After the very first step I took into Café Sperl, one of the quaint, traditional Viennese coffee houses, it happened: I felt like I was a time traveller – delighted and full of cosy, warm emotions. The lower walls of the large, comfortable room – which actually looks more like a living room – are panelled in dark wood. On the 5-meter-high ceilings, the attractive, decorative plaster meanders to the golden chandelier in the centre. Underneath, on velvet-lined benches, well dressed granddads are sitting behind their newspapers, much in the same way that the hip students are looking down at their laptops and typing. Here, old people sit next to young people and tourists next to Viennese locals, and nobody thinks anything of it. Although the interior is very pleasant, I get comfortable and get down to work, spreading my slips of paper out on the table. I plan to write here today, too.

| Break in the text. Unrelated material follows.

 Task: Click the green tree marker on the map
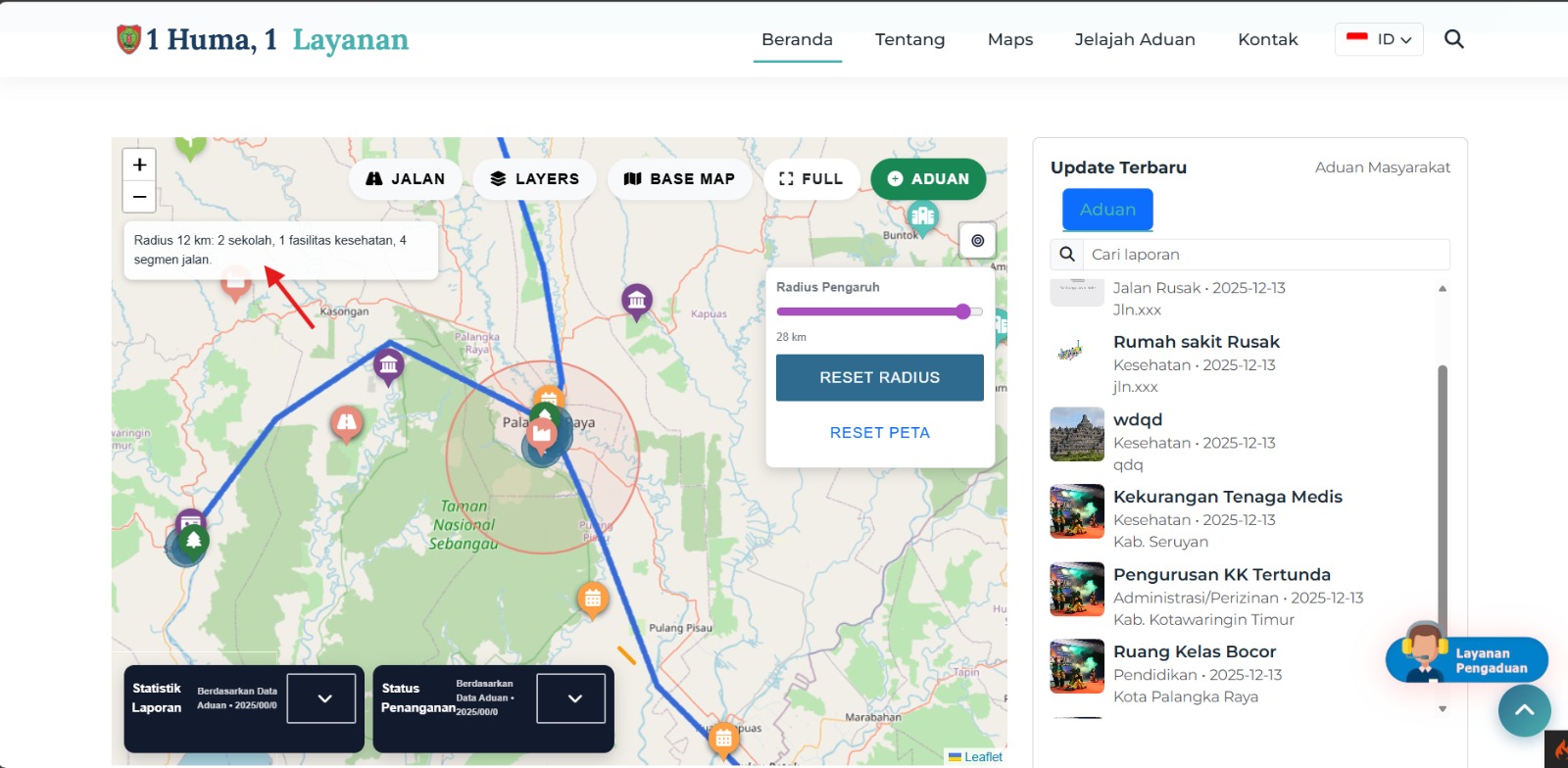(193, 541)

In today’s cafés, we are no longer used to something that is typical in Viennese coffee houses: sitting at the table for hours on end, studying the newspaper or writing, and ordering only one cup of coffee. As a place for exchanging ideas, Viennese coffee houses are a piece of Viennese tradition. This is why Viennese coffee house culture has been part of the UNESCO Intangible Cultural Heritage list since 2011.
In addition to the precise differentiation of coffee types into “kleiner Brauner”, “großer Brauner”, “Verlängerter”, “Vienna Melange”, etc., Vienna’s coffee house culture features an aloof head waiter, who radiates anything but cordiality and friendliness. Even if their aloof head waiters are not as traditional as they used to be, the Viennese are still secretly proud of them.
Viennese coffee houses are diverse, ranging from cool and stylish (Café Landtmann) to cosy (Café Sperl) and authentically distressed (Café Westend next to West Station), but they all share an atmosphere of charm and the touch of yesteryear that accompanies every cup of coffee.
If nostalgia appeals to you, and you enjoy antiques or discoveries and history, you will enjoy spending time in the coffee houses of Vienna. For people with other tastes, Viennese coffee houses represent a bit of culture and history far away from museums or dusty books. They invite visitors to lean back and enjoy the moment. After all, you can still smoke in these coffee houses.